AIM OF THE TASK:
Rewrite the listing from the line with "Where should I click to: Show" through the line with "Looking at the screenshot, I should (143, 323).", replacing "speedometer" with "gauge" and keeping everything else the same.

[Start of LISTING]

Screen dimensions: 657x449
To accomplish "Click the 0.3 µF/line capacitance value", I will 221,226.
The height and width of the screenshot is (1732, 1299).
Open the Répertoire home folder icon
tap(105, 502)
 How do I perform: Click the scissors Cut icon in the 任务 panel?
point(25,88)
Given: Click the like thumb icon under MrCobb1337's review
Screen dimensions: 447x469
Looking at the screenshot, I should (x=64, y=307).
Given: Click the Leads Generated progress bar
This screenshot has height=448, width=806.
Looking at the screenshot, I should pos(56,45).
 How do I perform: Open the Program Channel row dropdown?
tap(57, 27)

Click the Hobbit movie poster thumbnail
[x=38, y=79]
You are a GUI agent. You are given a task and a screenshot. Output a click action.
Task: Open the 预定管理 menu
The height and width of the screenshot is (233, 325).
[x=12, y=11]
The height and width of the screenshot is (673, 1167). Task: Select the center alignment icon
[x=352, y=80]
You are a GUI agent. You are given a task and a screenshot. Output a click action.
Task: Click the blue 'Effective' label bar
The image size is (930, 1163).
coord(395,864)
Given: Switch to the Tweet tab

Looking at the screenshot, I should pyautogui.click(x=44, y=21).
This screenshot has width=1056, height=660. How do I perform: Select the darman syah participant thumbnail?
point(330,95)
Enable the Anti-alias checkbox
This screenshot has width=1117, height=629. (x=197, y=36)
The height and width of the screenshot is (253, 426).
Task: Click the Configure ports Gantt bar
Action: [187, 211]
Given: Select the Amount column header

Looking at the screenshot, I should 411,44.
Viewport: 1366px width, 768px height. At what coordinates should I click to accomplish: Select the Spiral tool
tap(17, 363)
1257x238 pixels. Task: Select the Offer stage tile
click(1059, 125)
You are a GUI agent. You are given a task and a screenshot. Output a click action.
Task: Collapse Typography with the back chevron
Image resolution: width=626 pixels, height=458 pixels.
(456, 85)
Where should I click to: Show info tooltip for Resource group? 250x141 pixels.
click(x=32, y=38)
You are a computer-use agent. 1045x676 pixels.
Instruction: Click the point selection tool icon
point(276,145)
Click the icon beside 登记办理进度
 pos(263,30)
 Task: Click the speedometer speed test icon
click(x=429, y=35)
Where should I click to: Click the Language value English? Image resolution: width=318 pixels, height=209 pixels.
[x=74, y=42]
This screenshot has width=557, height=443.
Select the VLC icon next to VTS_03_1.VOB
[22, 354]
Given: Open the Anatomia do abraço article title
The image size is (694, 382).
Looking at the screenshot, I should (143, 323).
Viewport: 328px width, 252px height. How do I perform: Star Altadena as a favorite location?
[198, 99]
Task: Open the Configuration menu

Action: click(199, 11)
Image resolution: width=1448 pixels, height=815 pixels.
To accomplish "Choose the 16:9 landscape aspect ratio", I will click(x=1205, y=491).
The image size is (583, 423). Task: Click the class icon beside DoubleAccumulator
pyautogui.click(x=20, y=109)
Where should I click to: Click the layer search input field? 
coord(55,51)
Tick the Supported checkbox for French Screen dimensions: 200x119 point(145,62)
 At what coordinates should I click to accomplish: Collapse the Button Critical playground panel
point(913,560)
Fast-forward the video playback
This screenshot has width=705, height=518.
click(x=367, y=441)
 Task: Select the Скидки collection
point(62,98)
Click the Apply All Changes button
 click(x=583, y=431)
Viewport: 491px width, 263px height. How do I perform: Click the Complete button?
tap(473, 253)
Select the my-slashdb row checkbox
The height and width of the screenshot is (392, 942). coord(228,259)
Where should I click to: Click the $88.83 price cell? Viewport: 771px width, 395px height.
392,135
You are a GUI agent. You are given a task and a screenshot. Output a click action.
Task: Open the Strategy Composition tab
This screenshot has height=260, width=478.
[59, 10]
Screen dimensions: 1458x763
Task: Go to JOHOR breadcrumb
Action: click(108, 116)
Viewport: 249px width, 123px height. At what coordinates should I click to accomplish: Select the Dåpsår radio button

[End of LISTING]

REPLY TO THE EXERCISE:
Where should I click to: Show info tooltip for Resource group? 250x141 pixels.
click(x=32, y=38)
You are a computer-use agent. 1045x676 pixels.
Instruction: Click the point selection tool icon
point(276,145)
Click the icon beside 登记办理进度
 pos(263,30)
 Task: Click the gauge speed test icon
click(x=429, y=35)
Where should I click to: Click the Language value English? Image resolution: width=318 pixels, height=209 pixels.
[x=74, y=42]
This screenshot has width=557, height=443.
Select the VLC icon next to VTS_03_1.VOB
[22, 354]
Given: Open the Anatomia do abraço article title
The image size is (694, 382).
Looking at the screenshot, I should (143, 323).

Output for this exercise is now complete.